The Dark Past (1948)
7/10
Competent Update of Blind Alley - An Intelligent Noir
4 May 2020
A psychology professor (Lee J Cobb) plies his trade on a psychotic prison escapee (William Holden) whose gang has invaded his home during a dinner with friends. The cat and mouse battle of nerves takes place on the fearless and disaffected professor's battleground both in the physical and mental sense - taking place in his home and in the realm of the mind. Dr. Collins is doing more than stalling for time to keep his family and friends alive. He is manipulating the weak-minded criminal. Collins is offering the killer Al Walker an unlikely chance to change his ways and a very likely illusory opportunity to return to sanity. Meanwhile, the tension mounts... consistently... throughout the film.

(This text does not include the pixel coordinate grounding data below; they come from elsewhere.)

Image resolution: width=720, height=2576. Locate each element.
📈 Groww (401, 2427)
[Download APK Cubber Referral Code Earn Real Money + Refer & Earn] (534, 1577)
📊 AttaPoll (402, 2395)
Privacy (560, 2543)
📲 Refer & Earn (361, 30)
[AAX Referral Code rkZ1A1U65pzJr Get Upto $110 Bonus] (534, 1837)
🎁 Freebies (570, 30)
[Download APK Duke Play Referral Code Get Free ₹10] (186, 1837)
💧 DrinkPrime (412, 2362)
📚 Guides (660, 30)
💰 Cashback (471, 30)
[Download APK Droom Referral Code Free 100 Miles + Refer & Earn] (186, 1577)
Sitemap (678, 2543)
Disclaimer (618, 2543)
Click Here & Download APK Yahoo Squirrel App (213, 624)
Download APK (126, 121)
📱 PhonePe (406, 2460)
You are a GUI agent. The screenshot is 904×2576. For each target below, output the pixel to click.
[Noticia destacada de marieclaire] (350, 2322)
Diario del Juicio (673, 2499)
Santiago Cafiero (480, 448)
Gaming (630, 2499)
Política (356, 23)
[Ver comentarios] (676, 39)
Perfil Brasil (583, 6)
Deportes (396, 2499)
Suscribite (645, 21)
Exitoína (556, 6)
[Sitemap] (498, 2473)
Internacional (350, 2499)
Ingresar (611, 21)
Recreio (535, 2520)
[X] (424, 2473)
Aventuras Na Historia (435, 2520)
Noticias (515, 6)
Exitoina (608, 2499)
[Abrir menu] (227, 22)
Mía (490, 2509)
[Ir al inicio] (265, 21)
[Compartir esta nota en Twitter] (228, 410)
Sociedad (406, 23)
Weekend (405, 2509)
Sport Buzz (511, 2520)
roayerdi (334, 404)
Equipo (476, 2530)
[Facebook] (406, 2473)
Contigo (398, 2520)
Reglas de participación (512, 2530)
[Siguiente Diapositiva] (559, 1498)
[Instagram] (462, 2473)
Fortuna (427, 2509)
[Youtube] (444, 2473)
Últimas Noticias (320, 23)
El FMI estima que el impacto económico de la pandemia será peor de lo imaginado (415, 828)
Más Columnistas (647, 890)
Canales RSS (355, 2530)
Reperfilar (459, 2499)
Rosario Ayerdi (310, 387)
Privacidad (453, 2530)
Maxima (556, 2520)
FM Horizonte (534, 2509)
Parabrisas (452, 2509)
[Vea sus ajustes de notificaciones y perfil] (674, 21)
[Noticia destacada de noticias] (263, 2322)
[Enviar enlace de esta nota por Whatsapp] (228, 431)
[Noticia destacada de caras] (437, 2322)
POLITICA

In this Columbia noir, Director Rudolph Maté stays extremely close to the original production of Blind Alley (directed by Charles Vidor), with some scenes so closely developed that you could very easily lose them in the earlier film. Neither film is really typical of the noir genre. Both are dark, humorless, set pieces based on a very theatrical script and some very solid dramatic acting, particularly from Cobb and Holden. Nina Foch lends strong and sensitive support as the woman who loves Holden.

Of the two, The Dark Past is the more polished film, but given the dates of production neither that nor the darker values of Blind Alley should come as any surprise.

A very solid film, which, contrary to the opinions of some reviewers, has held its entertainment value very well.